◆ **Collection entries**
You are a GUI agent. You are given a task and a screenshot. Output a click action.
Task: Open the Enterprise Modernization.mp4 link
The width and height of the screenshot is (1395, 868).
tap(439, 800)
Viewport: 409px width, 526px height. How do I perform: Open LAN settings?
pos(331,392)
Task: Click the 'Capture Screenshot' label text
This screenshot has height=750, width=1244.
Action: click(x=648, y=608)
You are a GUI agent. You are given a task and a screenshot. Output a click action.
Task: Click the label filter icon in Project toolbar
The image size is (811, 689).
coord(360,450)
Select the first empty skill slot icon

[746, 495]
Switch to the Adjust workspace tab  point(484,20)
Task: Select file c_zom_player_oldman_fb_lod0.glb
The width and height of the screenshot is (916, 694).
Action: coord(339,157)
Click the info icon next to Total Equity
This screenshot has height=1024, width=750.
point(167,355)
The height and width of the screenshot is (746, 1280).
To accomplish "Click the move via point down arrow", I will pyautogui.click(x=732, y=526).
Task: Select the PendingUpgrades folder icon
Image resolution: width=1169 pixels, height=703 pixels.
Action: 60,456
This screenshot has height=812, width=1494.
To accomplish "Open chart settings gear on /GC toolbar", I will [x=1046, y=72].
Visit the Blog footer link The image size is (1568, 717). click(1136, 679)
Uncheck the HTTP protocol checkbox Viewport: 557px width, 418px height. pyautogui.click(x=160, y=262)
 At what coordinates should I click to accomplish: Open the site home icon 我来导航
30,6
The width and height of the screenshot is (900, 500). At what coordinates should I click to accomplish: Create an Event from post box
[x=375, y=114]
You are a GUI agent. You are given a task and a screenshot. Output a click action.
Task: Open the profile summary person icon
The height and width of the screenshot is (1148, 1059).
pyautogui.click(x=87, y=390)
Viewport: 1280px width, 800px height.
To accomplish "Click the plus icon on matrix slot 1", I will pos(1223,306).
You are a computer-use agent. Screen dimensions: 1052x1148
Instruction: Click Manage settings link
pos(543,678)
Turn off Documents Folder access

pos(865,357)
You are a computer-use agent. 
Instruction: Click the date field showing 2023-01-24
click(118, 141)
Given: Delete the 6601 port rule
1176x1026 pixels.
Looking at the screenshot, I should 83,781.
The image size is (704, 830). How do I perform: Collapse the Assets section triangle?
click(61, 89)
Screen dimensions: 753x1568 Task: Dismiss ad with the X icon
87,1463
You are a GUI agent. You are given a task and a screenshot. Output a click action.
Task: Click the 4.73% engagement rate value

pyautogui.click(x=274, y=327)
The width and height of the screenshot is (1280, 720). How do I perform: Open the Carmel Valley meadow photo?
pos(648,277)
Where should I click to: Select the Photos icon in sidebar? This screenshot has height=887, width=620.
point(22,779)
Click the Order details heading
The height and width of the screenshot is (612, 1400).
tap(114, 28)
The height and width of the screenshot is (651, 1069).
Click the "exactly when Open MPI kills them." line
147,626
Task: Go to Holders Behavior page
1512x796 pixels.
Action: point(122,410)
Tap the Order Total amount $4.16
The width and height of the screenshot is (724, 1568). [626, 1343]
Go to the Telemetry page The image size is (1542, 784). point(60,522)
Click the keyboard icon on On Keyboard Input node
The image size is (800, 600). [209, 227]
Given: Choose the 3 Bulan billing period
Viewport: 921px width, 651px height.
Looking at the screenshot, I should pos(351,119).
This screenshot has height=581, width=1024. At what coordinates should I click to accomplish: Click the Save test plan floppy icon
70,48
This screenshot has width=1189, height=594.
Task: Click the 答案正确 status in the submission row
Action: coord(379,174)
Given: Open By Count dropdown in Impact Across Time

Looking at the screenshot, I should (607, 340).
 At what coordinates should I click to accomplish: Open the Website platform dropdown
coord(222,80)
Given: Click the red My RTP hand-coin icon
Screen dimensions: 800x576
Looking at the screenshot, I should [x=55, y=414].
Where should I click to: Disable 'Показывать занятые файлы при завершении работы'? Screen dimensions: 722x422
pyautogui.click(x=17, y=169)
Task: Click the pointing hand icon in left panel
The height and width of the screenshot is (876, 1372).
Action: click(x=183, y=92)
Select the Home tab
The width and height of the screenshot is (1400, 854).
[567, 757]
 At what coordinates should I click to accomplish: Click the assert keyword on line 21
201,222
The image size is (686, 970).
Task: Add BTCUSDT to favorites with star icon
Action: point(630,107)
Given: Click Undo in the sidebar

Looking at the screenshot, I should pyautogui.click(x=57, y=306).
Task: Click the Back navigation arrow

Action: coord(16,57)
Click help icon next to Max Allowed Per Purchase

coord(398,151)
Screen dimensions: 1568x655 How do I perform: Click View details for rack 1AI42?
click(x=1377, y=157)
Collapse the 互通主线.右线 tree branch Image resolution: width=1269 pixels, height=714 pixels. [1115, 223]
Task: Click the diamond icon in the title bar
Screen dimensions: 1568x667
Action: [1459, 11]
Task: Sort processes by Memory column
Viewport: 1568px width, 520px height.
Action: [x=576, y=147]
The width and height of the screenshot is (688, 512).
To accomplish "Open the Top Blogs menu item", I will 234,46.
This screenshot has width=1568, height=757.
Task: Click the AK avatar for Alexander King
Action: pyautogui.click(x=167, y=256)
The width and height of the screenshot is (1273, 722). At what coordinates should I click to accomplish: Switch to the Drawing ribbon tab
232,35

◆ **TASK DETAILS**
Look through the records above for the string "toolbar", then copy every line that has it.

◆ **COMPLETED EXERCISE**
Task: Click the label filter icon in Project toolbar
To accomplish "Open chart settings gear on /GC toolbar", I will [x=1046, y=72].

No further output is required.